- _PROVIDED PASSAGE_:
^^^^^^^^^^^^^^^^
The winter 2012 issue of the Journal of the History of the Behavioral Sciences (JHBS) has just been released online. Regular readers of JHBS may notice something different about the journal this year. The journal’s cover has been redesigned to now feature an image related to one of the articles included in the issue (right). Included in this first issue of 2012 are articles on the place of extraordinary psychological phenomena in the discipline, the work of Timothy Leary post-Harvard, Kurt Goldstein’s neurolingustic research, and the revival, in sociology, of interest in Max Weber’s work during the 1970s and 1980s. Full titles, authors, and abstracts follow below.
“The making of extraordinary psychological phenomena,” by Peter Lamont. The abstract reads,
This article considers the extraordinary phenomena that have been central to unorthodox areas of psychological knowledge. It shows how even the agreed facts relating to mesmerism, spiritualism, psychical research, and parapsychology have been framed as evidence both for and against the reality of the phenomena. It argues that these disputes can be seen as a means through which beliefs have been formulated and maintained in the face of potentially challenging evidence. It also shows how these disputes appealed to different forms of expertise, and that both sides appealed to belief in various ways as part of the ongoing dispute about both the facts and expertise. Finally, it shows how, when a formal Psychology of paranormal belief emerged in the twentieth century, it took two different forms, each reflecting one side of the ongoing dispute about the reality of the phenomena.
“Timothy Leary’s mid-career shift: Clean break or inflection point?,” by David C. Devonis. The abstract reads,
The psychologist Timothy Leary (1920–1996), an iconic cultural figure in the United States in the 1960s and afterward, has received comparatively scant attention in the history of psychology. This may be due to perceptions that, after a major career shift centering around his experimentation with psychedelic substances and his subsequent dismissal from Harvard in 1963, Leary parted company with the field. While there are several good reasons to adopt this view, examination of his entire career as well as his intellectual ancestry reveals unacknowledged continuities, suggesting that a more prominent place be accorded to him in the history of psychology, as well as to the challenges he poses.
“Language and human nature: Kurt Goldstein’s neurolinguistic foundation of a holistic philosophy,” by David Ludwig. The abstract reads,
Holism in interwar Germany provides an excellent example for social and political influences on scientific developments. Deeply impressed by the ubiquitous invocation of a cultural crisis, biologists, physicians, and psychologists presented holistic accounts as an alternative to the “mechanistic worldview” of the nineteenth century. Although the ideological background of these accounts is often blatantly obvious, many holistic scientists did not content themselves with a general opposition to a mechanistic worldview but aimed at a rational foundation of their holistic projects. This article will discuss the work of Kurt Goldstein, who is known for both his groundbreaking contributions to neuropsychology and his holistic philosophy of human nature. By focusing on Goldstein’s neurolinguistic research, I want to reconstruct the empirical foundations of his holistic program without ignoring its cultural background. In this sense, Goldstein’s work provides a case study for the formation of a scientific theory through the complex interplay between specific empirical evidences and the general cultural developments of the Weimar Republic.
“Max Weber in the American Journal of Sociology: A case of circulating knowledge,” by Marlise Rijks. The abstract reads,
By the middle of the 1970s, a Max Weber revival commenced in American sociology. Almost 75 percent of the articles on Weber in the American Journal of Sociology published in the past six decades appeared in the 1970s and 1980s. The Weber revival in American sociology is a phenomenon observed in leading literature. New translations and publications are frequently indicated reasons for the renewed interest in Weber. Without dismissing this factor, it is not an entirely satisfactory explanation. This article accounts for the Weber revival in a new way. Taking the American Journal of Sociology as a case study, I argue that the Weber revival was a case of circulating knowledge. Certain historically set issues led to a reorientation of Weber, which meant that knowledge about Weber was moved, extended, and transformed.
^^^^^^^^^^^^^^^^
- _PROVIDED INFORMATION_:
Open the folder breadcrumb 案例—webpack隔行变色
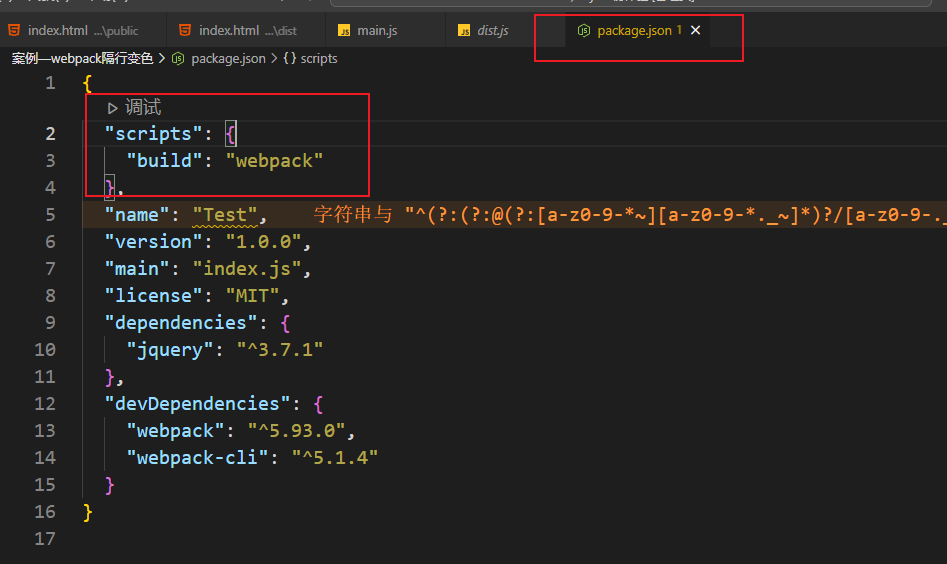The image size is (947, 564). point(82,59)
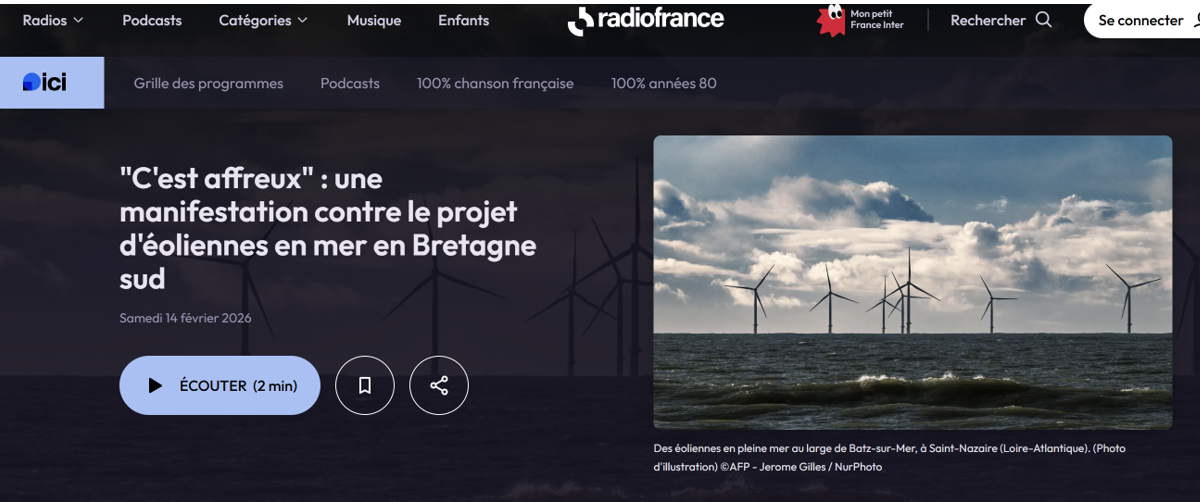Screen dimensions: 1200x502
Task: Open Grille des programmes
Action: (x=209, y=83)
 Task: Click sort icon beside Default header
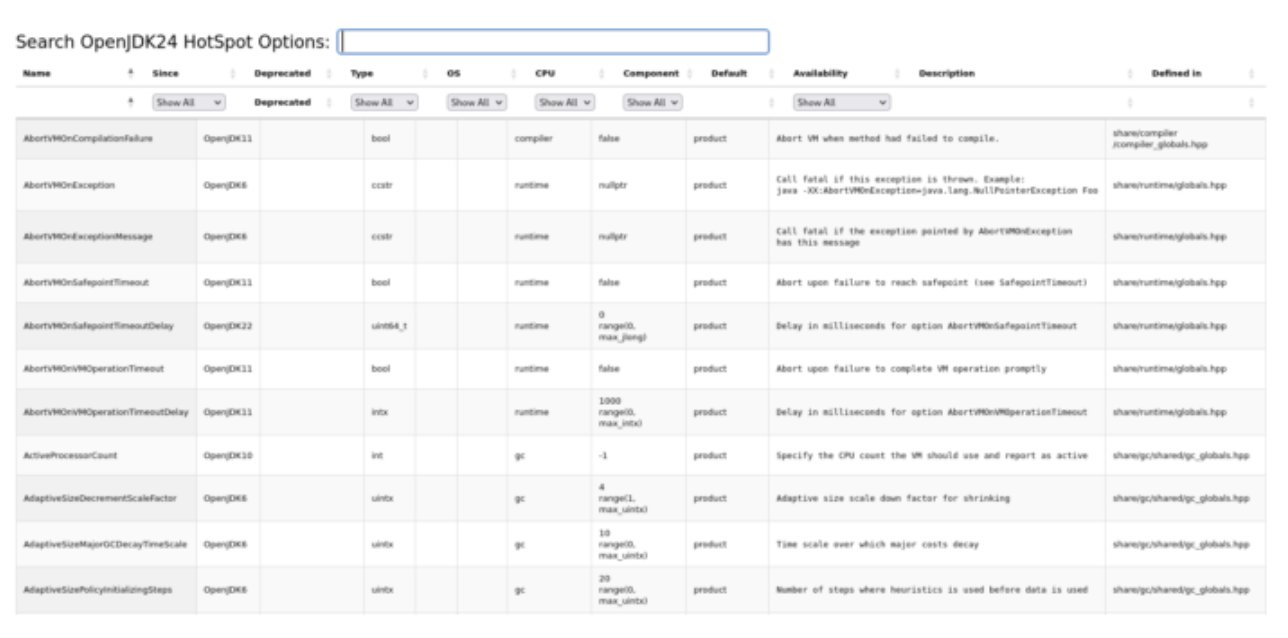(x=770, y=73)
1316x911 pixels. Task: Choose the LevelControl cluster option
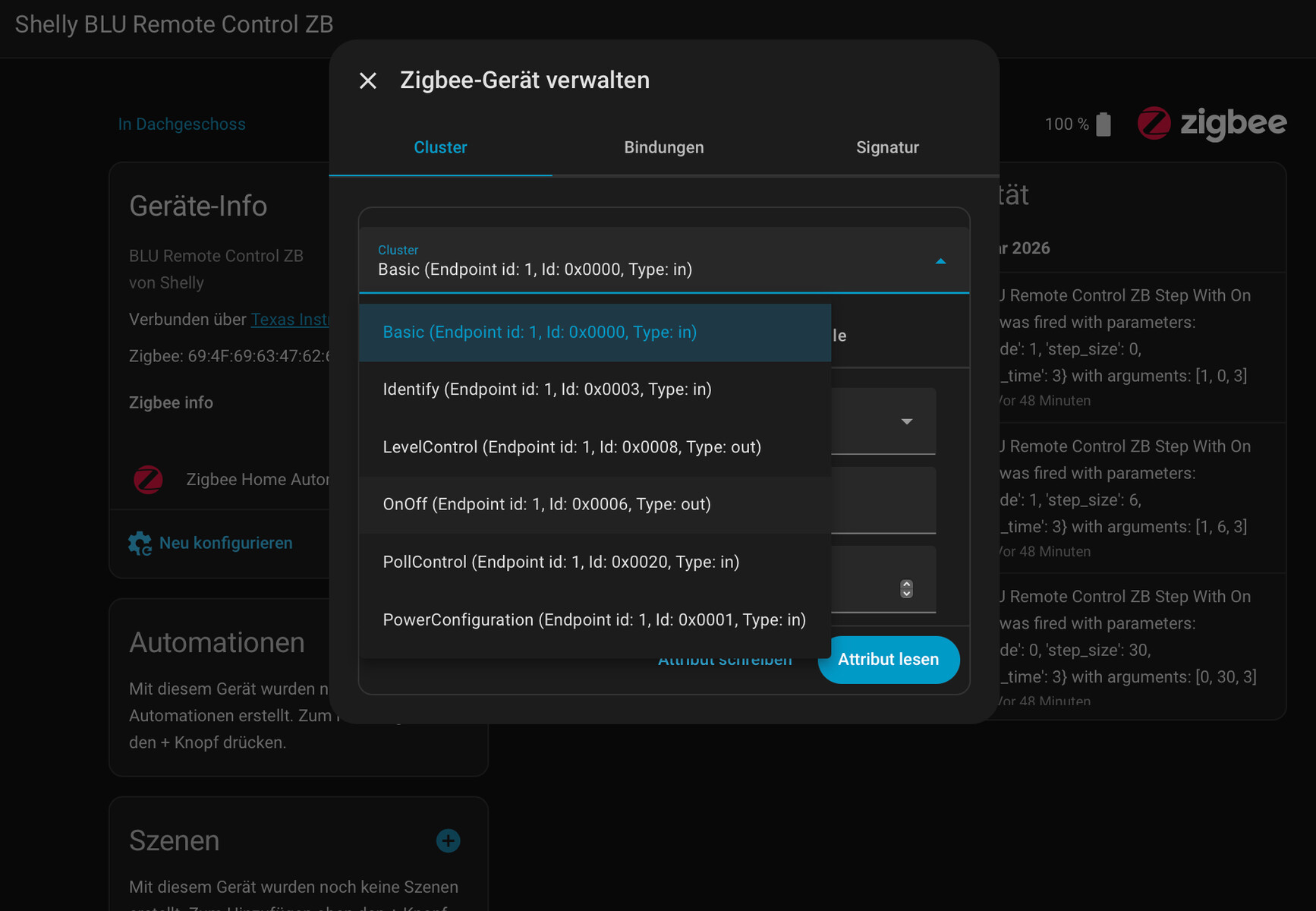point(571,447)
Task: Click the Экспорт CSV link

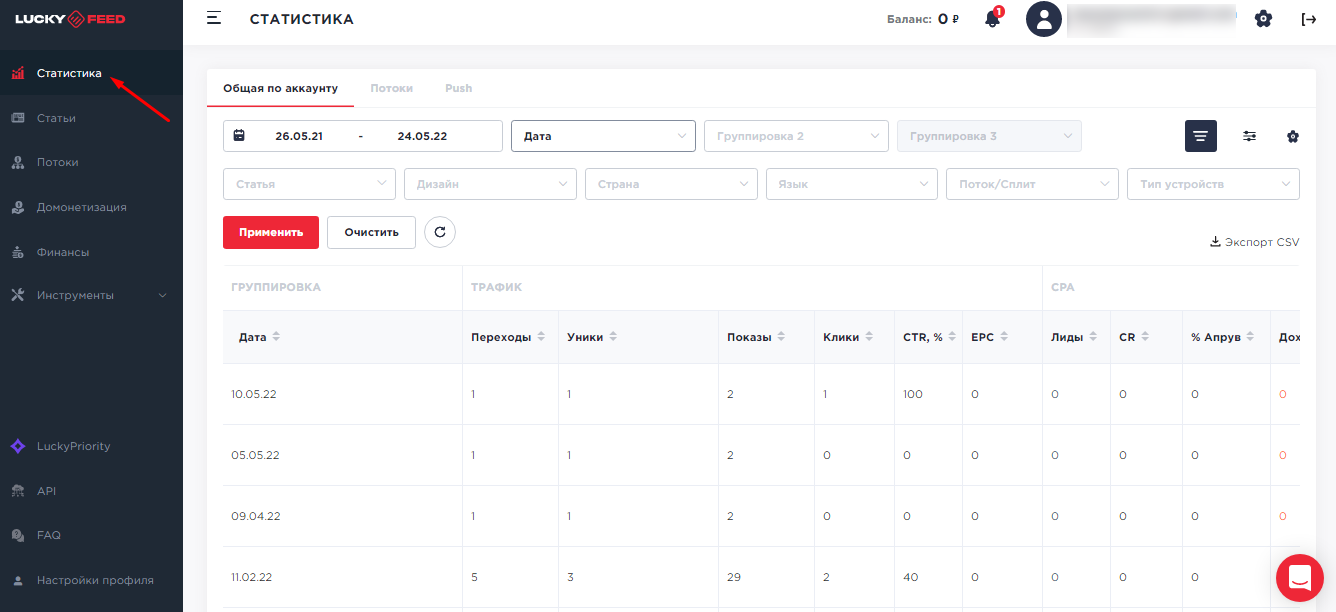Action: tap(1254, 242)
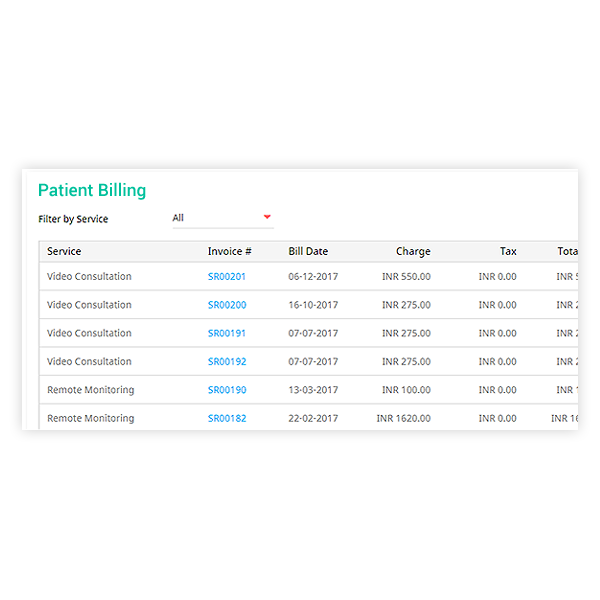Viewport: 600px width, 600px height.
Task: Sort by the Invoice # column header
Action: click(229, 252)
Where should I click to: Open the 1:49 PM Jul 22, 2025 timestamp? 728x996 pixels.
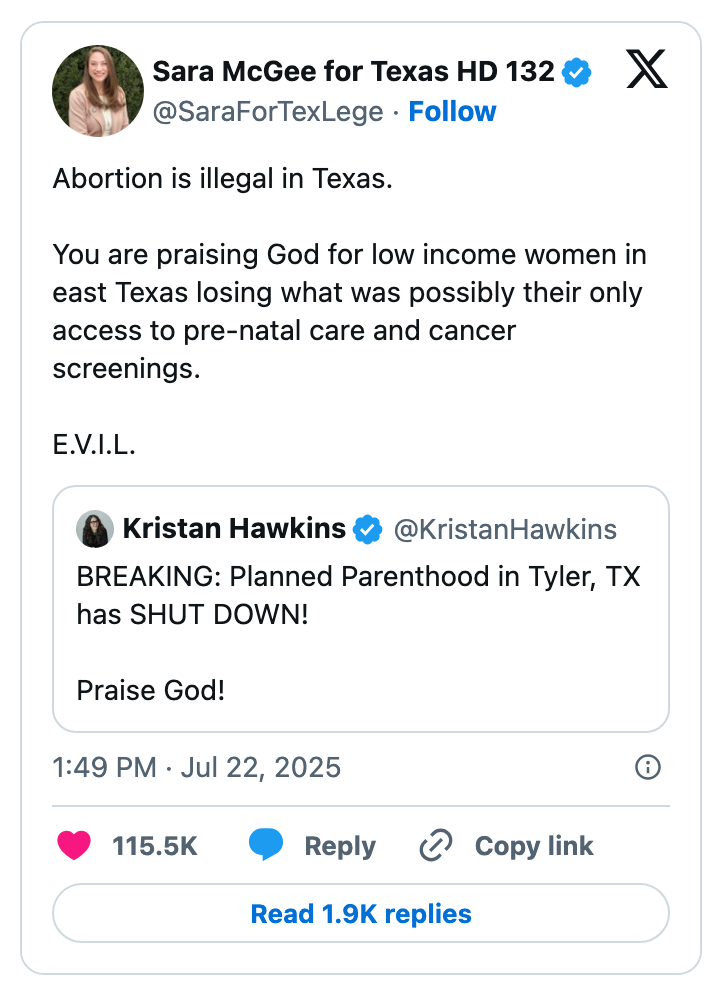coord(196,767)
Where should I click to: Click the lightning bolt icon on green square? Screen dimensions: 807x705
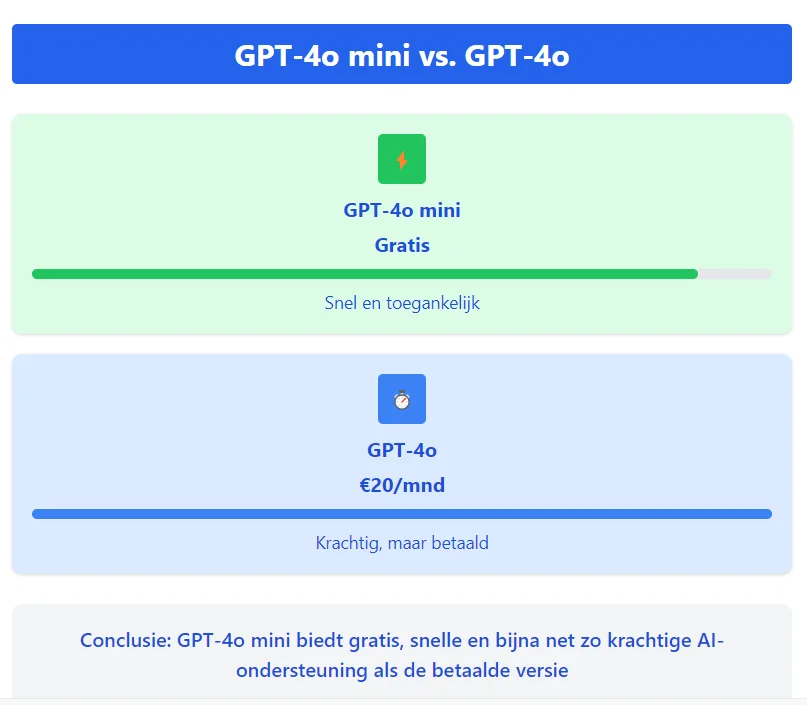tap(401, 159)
^^^^^^^^^^^^^^^^
- _PROBLEMS AND TASKS_:
1. List the authors of the articles described in the JHBS announcement.
2. Answer these questions from the JHBS announcement:
(a) In what year was Timothy Leary dismissed from Harvard?
(b) What proportion of the articles on Weber in the American Journal of Sociology appeared in the 1970s and 1980s?
(c) What does the journal's redesigned cover now feature?
3. Write out everything in the JHBS announcement from "The winter 2012" down to "abstracts follow below.".
Work from the JHBS announcement alone, without drawing on the records.

- _SOLUTIONS TO THE TASKS_:
1.
Peter Lamont
David C. Devonis
David Ludwig
Marlise Rijks

2.
(a) 1963
(b) Almost 75 percent
(c) An image related to one of the articles included in the issue

3.
The winter 2012 issue of the Journal of the History of the Behavioral Sciences (JHBS) has just been released online. Regular readers of JHBS may notice something different about the journal this year. The journal’s cover has been redesigned to now feature an image related to one of the articles included in the issue (right). Included in this first issue of 2012 are articles on the place of extraordinary psychological phenomena in the discipline, the work of Timothy Leary post-Harvard, Kurt Goldstein’s neurolingustic research, and the revival, in sociology, of interest in Max Weber’s work during the 1970s and 1980s. Full titles, authors, and abstracts follow below.